Pintomeirae a fotografia

Pintomeira com a fotografia

É remoto o Verão de 1826. Mas a janela do sótão de Nièpce continua escancarada, cintilante de um espírito nómada do pensamento, que tropeça na objectiva do Autor.
Quando Pintomeira me interpela para fazer um texto para a sua exposição da sua obra fotográfica, tal como num clic, inundam-me a mente : humildade, desenhar com luz e terminologia.
Para os que têm acompanhado a obra do Autor, quiçá, também para os que desafiamos a fazer esse exercício, saberão que o imagético das Artes nasceu, visceralmente, para Pintomeira no Cinema, com particular destaque na Fotografia, de onde decorre para a Pintura.
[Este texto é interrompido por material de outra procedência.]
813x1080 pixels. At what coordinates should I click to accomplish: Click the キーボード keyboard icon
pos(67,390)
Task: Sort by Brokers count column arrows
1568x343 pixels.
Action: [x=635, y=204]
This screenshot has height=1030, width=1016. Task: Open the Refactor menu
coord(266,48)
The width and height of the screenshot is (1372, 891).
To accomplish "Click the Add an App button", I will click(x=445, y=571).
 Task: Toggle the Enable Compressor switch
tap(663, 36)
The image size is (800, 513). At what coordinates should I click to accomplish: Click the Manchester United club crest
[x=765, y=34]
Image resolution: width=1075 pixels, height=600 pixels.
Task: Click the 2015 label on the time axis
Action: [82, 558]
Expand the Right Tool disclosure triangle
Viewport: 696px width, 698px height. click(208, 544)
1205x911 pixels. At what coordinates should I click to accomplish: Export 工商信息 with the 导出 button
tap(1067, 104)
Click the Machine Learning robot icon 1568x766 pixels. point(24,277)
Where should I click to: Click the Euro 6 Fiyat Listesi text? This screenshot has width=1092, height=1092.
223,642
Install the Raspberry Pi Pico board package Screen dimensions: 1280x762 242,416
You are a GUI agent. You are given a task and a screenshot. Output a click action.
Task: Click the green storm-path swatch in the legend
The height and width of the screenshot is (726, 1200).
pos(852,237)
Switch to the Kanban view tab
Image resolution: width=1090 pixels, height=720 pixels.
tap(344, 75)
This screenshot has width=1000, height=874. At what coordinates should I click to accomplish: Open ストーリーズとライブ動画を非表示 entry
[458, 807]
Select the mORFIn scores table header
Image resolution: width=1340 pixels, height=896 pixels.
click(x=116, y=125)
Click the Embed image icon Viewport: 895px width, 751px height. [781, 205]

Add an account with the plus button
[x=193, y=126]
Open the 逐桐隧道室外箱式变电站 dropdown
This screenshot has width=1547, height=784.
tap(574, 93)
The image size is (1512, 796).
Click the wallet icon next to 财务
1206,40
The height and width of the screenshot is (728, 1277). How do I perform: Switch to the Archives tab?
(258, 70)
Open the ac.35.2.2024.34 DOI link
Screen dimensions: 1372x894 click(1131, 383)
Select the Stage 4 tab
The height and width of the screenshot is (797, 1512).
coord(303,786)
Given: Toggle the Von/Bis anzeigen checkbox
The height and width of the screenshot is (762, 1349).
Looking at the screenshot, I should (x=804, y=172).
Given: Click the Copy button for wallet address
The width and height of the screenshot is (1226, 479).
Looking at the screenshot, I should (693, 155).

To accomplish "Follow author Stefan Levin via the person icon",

Este “retrocesso”, não é mais do que uma atitude reveladora de um exíguo contador de estórias, num pretexto para redescobrir discursos inusitados e silenciosos, que pressupõem confessante arte de evoluir, enraizando o fulgor do desdobramento. Enriquece-se e enriquece-nos, num propósito austero, mas não caustico, de resgatar novas linguagens que capacitam novos mundos, tantas vezes ignorados.
Desenhar com luz remete-nos à Antiguidade, aos tempos de Aristóteles, quando químicos e alquimistas buscavam fenómenos de produção de imagens. Diz-se, no entanto, que o mais antigo esquema de uma câmara é de origem árabe.
“Se a luz é a matéria prima da fotografia, o tempo é a sua alma, tal como nos define Dante Gastaldoni. E acrescenta:” Em um dos possíveis percursos o foco estará no tempo cronológico, centrando em alguns momentos cruciais da história da fotografia e seus desdobramentos económicos e estéticos. Outro caminho, o do tempo fragmentado, permitirá discorrer sobre a especificidade da linguagem fotográfica, quando comparada às demais expressões artísticas engendradas pelo espirito humano. Um último trajecto, o do tempo social, percorrerá, a passos largos, a relação entre ideologia e fotografia, de modo a constatar a substancial mudança que os últimos 170 anos imprimiram na face do mundo, configurando o que Roland Barthes classificou como a Civilização da Imagem.
A história da fotografia conta com distintos precursores. Alhazen, no séc. X, Ângelo Sala no séc. XVI, Shulze e Wilhelm Scheele no séc. XVIII ou ainda Thomas Wedgwood no séc. XIX são nomes a reter. Mas é em 1839 que Louis-Jacques Mandé Daguerre, pintor, cenógrafo e pesquisador, apresenta na Academia de Ciências e Belas Artes de Paris, o seu invento, a 19 de Agosto, cuja data hoje se celebra como o Dia Internacional da Fotografia.
No que concerne à terminologia discorre-me parafrasear Marina Takami:”A produção artística actual requer uma revisão das terminologias e das formas de abordar o objecto. Os limites que separavam as diferentes linguagens foram diluídas. A imagem fotográfica tem presença marcante na produção da arte contemporânea. Neste sentido é relevante que as discussões alcancem fronteiras mais amplas das Artes visuais”.
Mas, é a partir do séc. XVI que a fotografia ganha notoriedade entre pintores, nomeadamente a partir de Leonard da Vinci. Ao longo dos tempos e até à contemporaneidade a pintura e a fotografia têm habitado territórios de verosimilhança.
Se Van Gogh vezes bastantes dizia: “procuro pintar o retrato das pessoas como eu as sinto e não como as vejo”, também a obra de autores como Monet, Renoir, Picasso, Dali ou Miró define bem que a pintura jamais será a mesma depois de Daguerre. Por outro lado, é também de particular significância o trabalho dos pictorialistas.
Mas o seu reconhecimento académico haveria de acontecer 400 anos depois, quando a Universidade de Londres inclui esta disciplina no seu currículo. Para tal muito contribuiu o livro “Photographie et Société, da autoria da alemã Gisèle Freund, considerado um clássico, no âmbito da fotografia.
Hoje, legitimamente, a fotografia ocupa o seu lugar de estatuto, com carácter artístico               assegurado.
E, tal como Pintomeira, muitos têm sido os pintores e fotógrafos que têm cruzado caminhos plurais, em ambos os domínios estéticos.
Sabendo que o modo de produções dos signos afecta os próprios processos do conhecimento, a experiência estética é um imperativo.
Assim se inscreve a interjeição da percepção do olhar que habita em nós, que só a Arte Contemporânea nos confere, neste desafio tão intenso, tão sensível e tão inteligente, nas diversas modalidades da inteligência.
É a este desafio mais que o Autor nos convida.